What to do → Reproduce all of the records below word for word, changing nothing.

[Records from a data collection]
┄┄┄┄┄┄┄┄┄┄

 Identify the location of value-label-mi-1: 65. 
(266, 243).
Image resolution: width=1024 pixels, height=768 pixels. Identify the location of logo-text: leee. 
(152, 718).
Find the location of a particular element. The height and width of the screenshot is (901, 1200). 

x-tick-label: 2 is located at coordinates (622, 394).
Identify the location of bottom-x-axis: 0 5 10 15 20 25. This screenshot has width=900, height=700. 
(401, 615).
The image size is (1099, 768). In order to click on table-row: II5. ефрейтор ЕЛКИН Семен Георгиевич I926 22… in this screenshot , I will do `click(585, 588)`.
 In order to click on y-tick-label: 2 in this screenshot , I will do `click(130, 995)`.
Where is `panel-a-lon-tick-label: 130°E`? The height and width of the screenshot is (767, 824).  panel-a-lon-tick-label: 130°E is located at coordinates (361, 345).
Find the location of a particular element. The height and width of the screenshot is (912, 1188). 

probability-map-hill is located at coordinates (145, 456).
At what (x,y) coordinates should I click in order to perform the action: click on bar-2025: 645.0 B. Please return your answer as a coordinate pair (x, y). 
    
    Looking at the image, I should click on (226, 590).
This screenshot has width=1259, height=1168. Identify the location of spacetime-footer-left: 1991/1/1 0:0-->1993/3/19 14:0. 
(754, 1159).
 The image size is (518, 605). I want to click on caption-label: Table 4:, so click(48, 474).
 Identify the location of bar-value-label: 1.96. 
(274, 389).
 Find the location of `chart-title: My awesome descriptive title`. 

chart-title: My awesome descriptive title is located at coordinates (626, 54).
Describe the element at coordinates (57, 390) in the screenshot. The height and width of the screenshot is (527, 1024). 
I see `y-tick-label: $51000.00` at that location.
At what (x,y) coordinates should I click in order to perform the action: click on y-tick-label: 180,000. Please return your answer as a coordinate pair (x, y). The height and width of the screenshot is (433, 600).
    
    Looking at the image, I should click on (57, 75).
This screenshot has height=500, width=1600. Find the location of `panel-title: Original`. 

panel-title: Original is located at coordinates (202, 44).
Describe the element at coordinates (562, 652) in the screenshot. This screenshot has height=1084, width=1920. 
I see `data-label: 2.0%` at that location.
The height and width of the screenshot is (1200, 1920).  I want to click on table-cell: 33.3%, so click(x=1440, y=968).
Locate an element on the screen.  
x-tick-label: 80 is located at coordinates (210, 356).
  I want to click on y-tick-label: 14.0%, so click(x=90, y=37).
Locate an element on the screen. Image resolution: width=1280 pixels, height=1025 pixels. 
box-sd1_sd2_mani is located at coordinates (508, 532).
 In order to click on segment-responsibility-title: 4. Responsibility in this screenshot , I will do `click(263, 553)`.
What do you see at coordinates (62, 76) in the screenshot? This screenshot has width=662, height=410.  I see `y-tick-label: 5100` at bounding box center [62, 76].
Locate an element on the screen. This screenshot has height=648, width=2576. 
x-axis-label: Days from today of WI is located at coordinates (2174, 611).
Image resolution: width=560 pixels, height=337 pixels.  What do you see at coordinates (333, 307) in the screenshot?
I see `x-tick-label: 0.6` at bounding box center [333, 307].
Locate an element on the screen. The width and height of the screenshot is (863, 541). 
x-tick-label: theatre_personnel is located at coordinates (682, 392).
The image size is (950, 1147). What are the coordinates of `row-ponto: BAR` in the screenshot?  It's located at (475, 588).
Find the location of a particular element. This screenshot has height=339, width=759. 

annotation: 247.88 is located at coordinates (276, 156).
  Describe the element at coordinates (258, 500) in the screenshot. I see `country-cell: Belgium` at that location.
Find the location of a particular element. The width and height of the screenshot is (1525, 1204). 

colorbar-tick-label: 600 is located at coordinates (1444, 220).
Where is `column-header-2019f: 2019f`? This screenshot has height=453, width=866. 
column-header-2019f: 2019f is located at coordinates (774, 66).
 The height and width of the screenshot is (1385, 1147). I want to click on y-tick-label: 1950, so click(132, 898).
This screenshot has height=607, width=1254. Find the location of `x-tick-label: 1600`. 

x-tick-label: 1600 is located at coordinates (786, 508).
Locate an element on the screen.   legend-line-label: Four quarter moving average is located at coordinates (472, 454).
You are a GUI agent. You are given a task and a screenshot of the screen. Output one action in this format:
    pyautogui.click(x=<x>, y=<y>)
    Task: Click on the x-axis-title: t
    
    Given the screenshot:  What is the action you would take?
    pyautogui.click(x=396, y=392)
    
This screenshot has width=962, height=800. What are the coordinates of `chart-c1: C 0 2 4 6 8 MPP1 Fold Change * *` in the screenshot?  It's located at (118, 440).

┄┄┄┄┄┄┄┄┄┄

Output below →
 Identify the location of value-label-mi-1: 65. 
(266, 243).
Image resolution: width=1024 pixels, height=768 pixels. Identify the location of logo-text: leee. 
(152, 718).
Find the location of a particular element. The height and width of the screenshot is (901, 1200). 

x-tick-label: 2 is located at coordinates (622, 394).
Identify the location of bottom-x-axis: 0 5 10 15 20 25. This screenshot has width=900, height=700. 
(401, 615).
The image size is (1099, 768). In order to click on table-row: II5. ефрейтор ЕЛКИН Семен Георгиевич I926 22… in this screenshot , I will do `click(585, 588)`.
 In order to click on y-tick-label: 2 in this screenshot , I will do `click(130, 995)`.
Where is `panel-a-lon-tick-label: 130°E`? The height and width of the screenshot is (767, 824).  panel-a-lon-tick-label: 130°E is located at coordinates (361, 345).
Find the location of a particular element. The height and width of the screenshot is (912, 1188). 

probability-map-hill is located at coordinates (145, 456).
At what (x,y) coordinates should I click in order to perform the action: click on bar-2025: 645.0 B. Please return your answer as a coordinate pair (x, y). 
    
    Looking at the image, I should click on (226, 590).
This screenshot has width=1259, height=1168. Identify the location of spacetime-footer-left: 1991/1/1 0:0-->1993/3/19 14:0. 
(754, 1159).
 The image size is (518, 605). I want to click on caption-label: Table 4:, so click(48, 474).
 Identify the location of bar-value-label: 1.96. 
(274, 389).
 Find the location of `chart-title: My awesome descriptive title`. 

chart-title: My awesome descriptive title is located at coordinates (626, 54).
Describe the element at coordinates (57, 390) in the screenshot. The height and width of the screenshot is (527, 1024). 
I see `y-tick-label: $51000.00` at that location.
At what (x,y) coordinates should I click in order to perform the action: click on y-tick-label: 180,000. Please return your answer as a coordinate pair (x, y). The height and width of the screenshot is (433, 600).
    
    Looking at the image, I should click on (57, 75).
This screenshot has height=500, width=1600. Find the location of `panel-title: Original`. 

panel-title: Original is located at coordinates (202, 44).
Describe the element at coordinates (562, 652) in the screenshot. This screenshot has height=1084, width=1920. 
I see `data-label: 2.0%` at that location.
The height and width of the screenshot is (1200, 1920).  I want to click on table-cell: 33.3%, so click(x=1440, y=968).
Locate an element on the screen.  
x-tick-label: 80 is located at coordinates (210, 356).
  I want to click on y-tick-label: 14.0%, so click(x=90, y=37).
Locate an element on the screen. Image resolution: width=1280 pixels, height=1025 pixels. 
box-sd1_sd2_mani is located at coordinates (508, 532).
 In order to click on segment-responsibility-title: 4. Responsibility in this screenshot , I will do `click(263, 553)`.
What do you see at coordinates (62, 76) in the screenshot? This screenshot has width=662, height=410.  I see `y-tick-label: 5100` at bounding box center [62, 76].
Locate an element on the screen. This screenshot has height=648, width=2576. 
x-axis-label: Days from today of WI is located at coordinates (2174, 611).
Image resolution: width=560 pixels, height=337 pixels.  What do you see at coordinates (333, 307) in the screenshot?
I see `x-tick-label: 0.6` at bounding box center [333, 307].
Locate an element on the screen. The width and height of the screenshot is (863, 541). 
x-tick-label: theatre_personnel is located at coordinates (682, 392).
The image size is (950, 1147). What are the coordinates of `row-ponto: BAR` in the screenshot?  It's located at (475, 588).
Find the location of a particular element. This screenshot has height=339, width=759. 

annotation: 247.88 is located at coordinates (276, 156).
  Describe the element at coordinates (258, 500) in the screenshot. I see `country-cell: Belgium` at that location.
Find the location of a particular element. The width and height of the screenshot is (1525, 1204). 

colorbar-tick-label: 600 is located at coordinates (1444, 220).
Where is `column-header-2019f: 2019f`? This screenshot has height=453, width=866. 
column-header-2019f: 2019f is located at coordinates (774, 66).
 The height and width of the screenshot is (1385, 1147). I want to click on y-tick-label: 1950, so click(132, 898).
This screenshot has height=607, width=1254. Find the location of `x-tick-label: 1600`. 

x-tick-label: 1600 is located at coordinates (786, 508).
Locate an element on the screen.   legend-line-label: Four quarter moving average is located at coordinates (472, 454).
You are a GUI agent. You are given a task and a screenshot of the screen. Output one action in this format:
    pyautogui.click(x=<x>, y=<y>)
    Task: Click on the x-axis-title: t
    
    Given the screenshot:  What is the action you would take?
    pyautogui.click(x=396, y=392)
    
This screenshot has width=962, height=800. What are the coordinates of `chart-c1: C 0 2 4 6 8 MPP1 Fold Change * *` in the screenshot?  It's located at (118, 440).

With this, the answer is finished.